Two days in south Rajasthan with AMRIT Health Services, a not-for-profit initiative
“The demand to sacrifice a goat was not something we had expected as a precondition for setting up the clinic,” Dr. Pavitra Mohan explained. A pediatrician and public health professional, he was telling me about the initial days of setting up the first AMRIT Clinic in Bedawal, a Meena village in south Rajasthan that otherwise had no healthcare facility. The problem was that the building he had identified as adequate for his purpose was directly across from the village temple to their god, Hemliya Bavji, but it required major renovations, including the construction of a toilet, apparently the first in the village. Though the panchayat welcomed the clinic, several villagers refused to allow a toilet so near the temple, on religious grounds. To make matters worse, they also refused to allow trimming the sacred tree overhanging the building in order to build rooms on the roof for the healthcare workers to sleep at night. But after further talks and negotiations, they finally granted permission to build the clinic and trim the tree as well.

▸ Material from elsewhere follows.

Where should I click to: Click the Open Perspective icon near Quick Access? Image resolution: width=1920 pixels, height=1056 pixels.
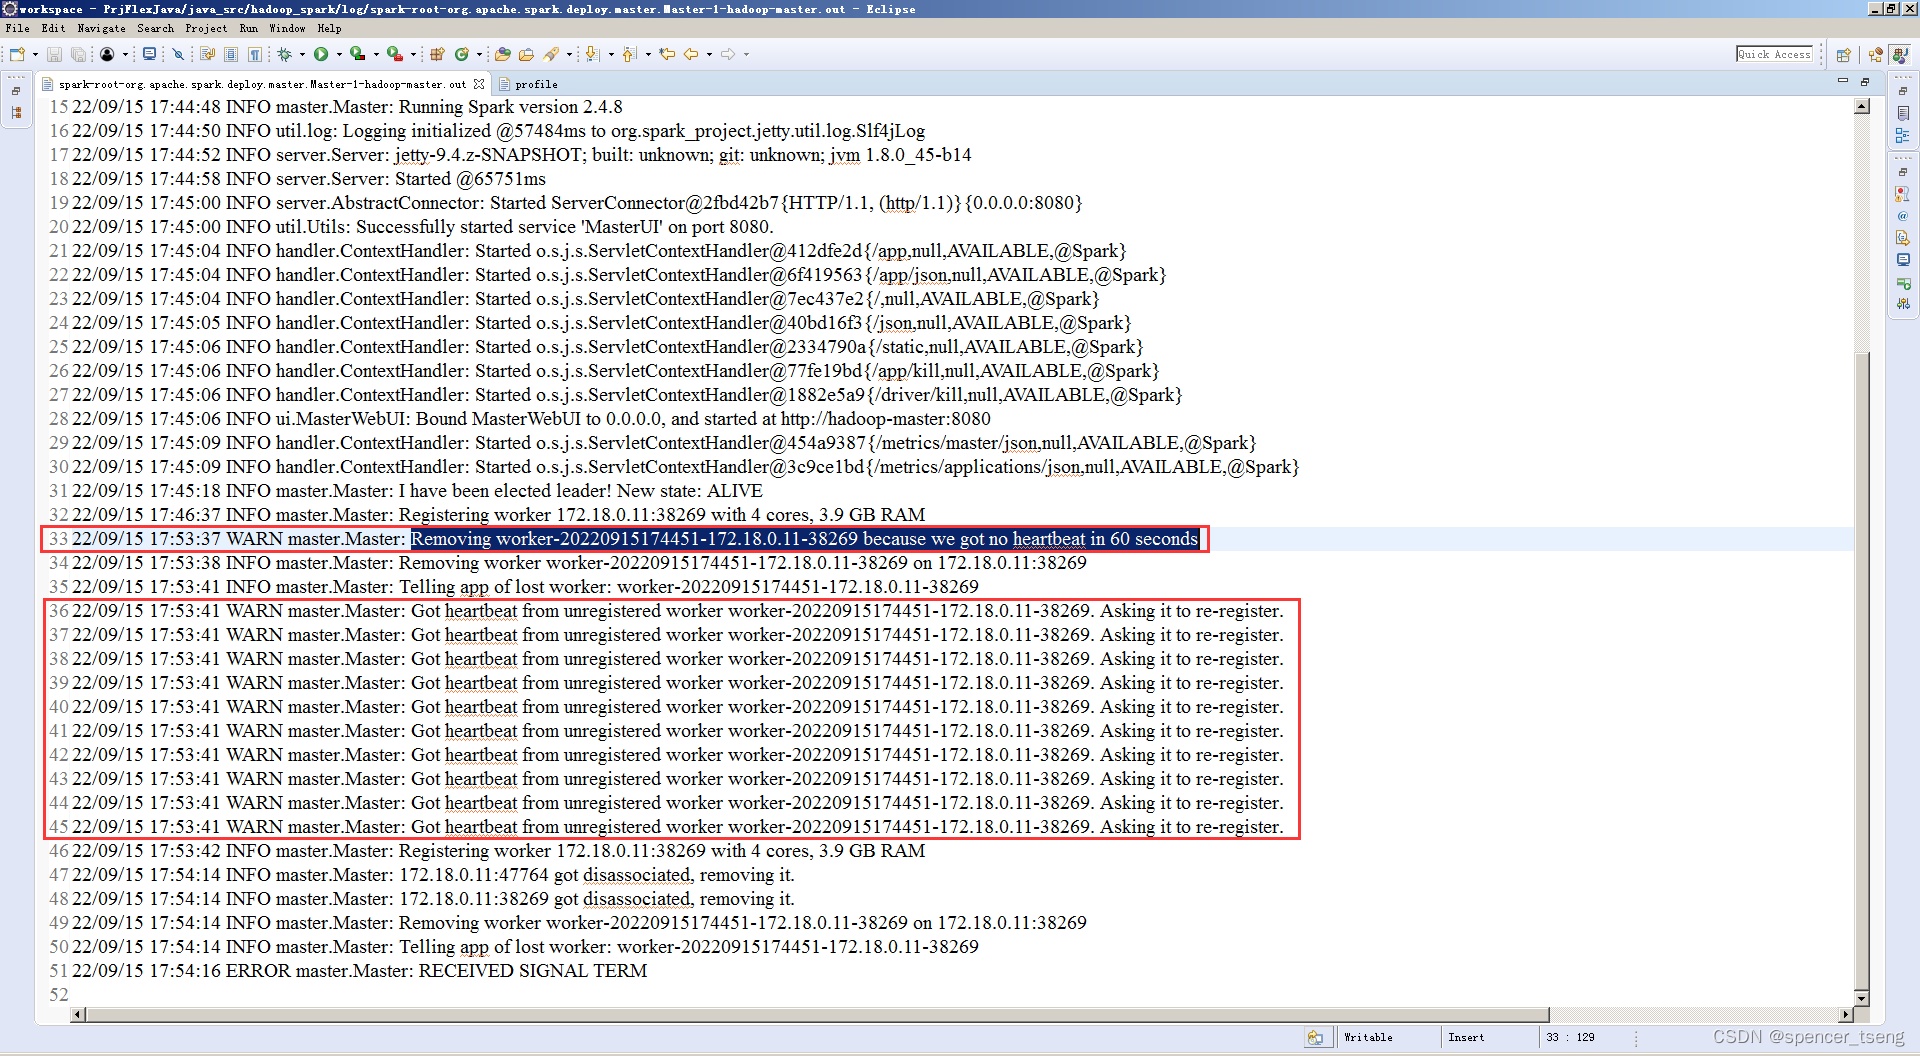[1845, 55]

And so, in early 2013, AMRIT Clinic opened in Bedawal with a small team of qualified nurses and healthcare workers, who constitute the core of AMRIT Health Services (AHS) in the villages. They are supported by a doctor who visits once a week and is also available for telephone consultations on other days. Hoping for a view into the work of this organization—its context, its challenges, its benefits to the local population—my partner and I went for a visit in early August; our plan was to produce an introductory video about their work.